_TASK MATERIAL:_
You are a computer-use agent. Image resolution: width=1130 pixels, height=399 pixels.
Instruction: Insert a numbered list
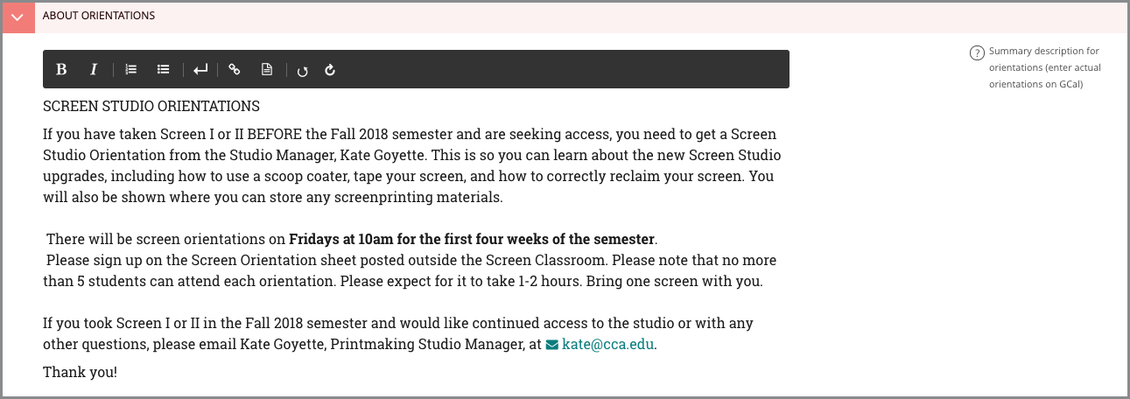131,70
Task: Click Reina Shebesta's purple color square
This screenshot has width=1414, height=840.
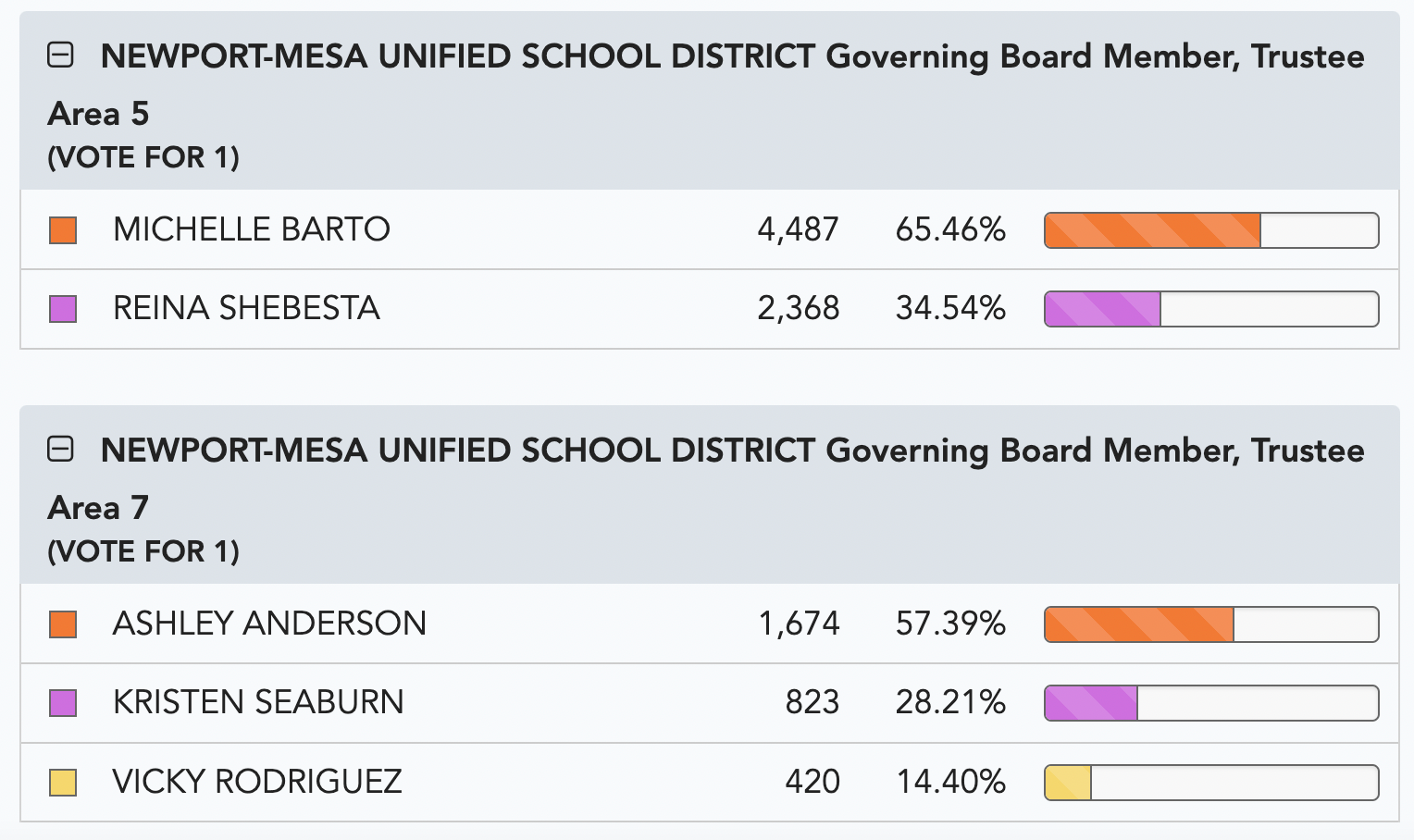Action: [x=63, y=309]
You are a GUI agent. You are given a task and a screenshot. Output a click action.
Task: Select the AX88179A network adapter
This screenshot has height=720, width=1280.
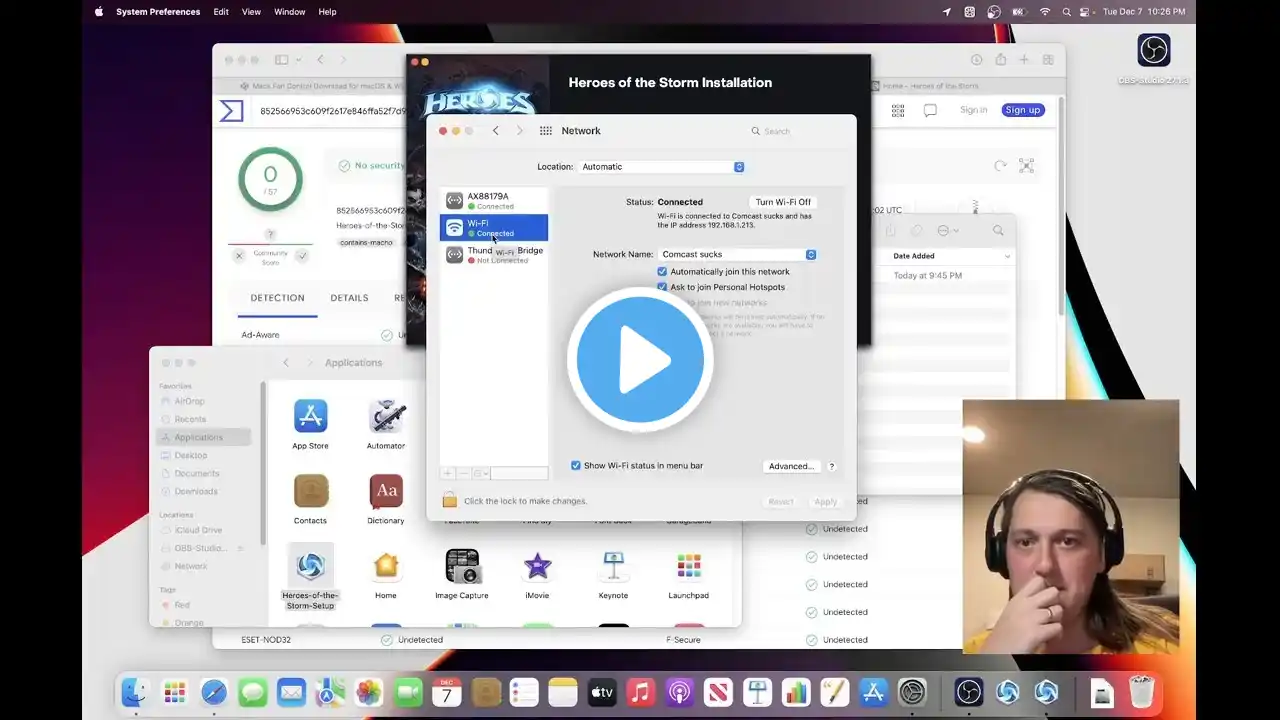click(494, 200)
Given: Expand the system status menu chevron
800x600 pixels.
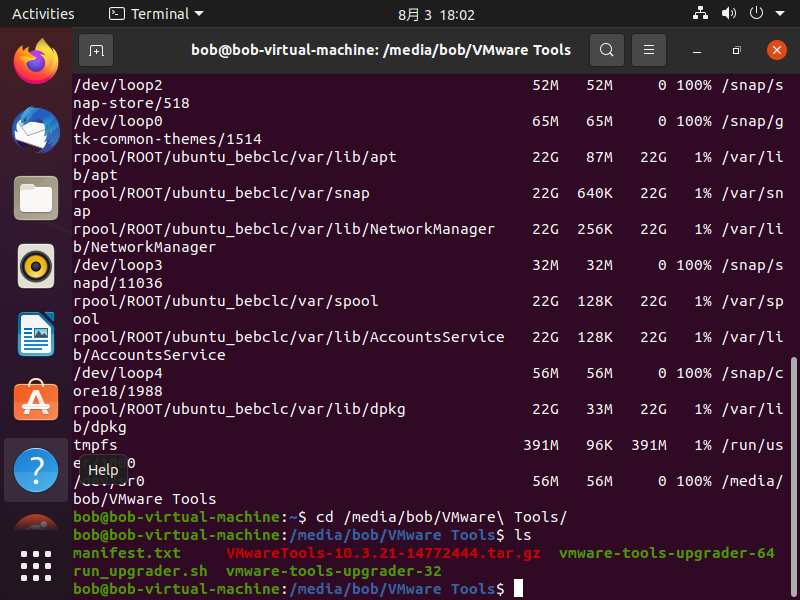Looking at the screenshot, I should pos(778,14).
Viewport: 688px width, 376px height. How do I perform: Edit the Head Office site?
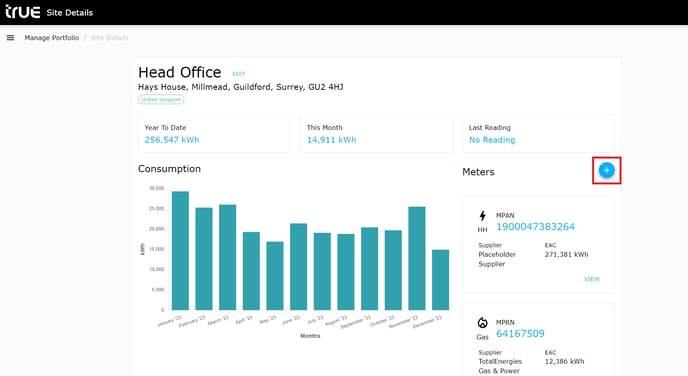click(239, 74)
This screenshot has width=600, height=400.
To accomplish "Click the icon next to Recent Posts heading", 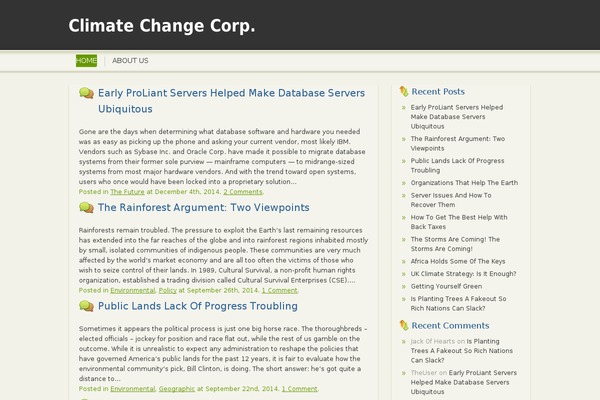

_YOUR GOAL:_ Within the material, count each line that includes the word "agent", and give the total by itself.

_FINISHED EXERCISE:_ 2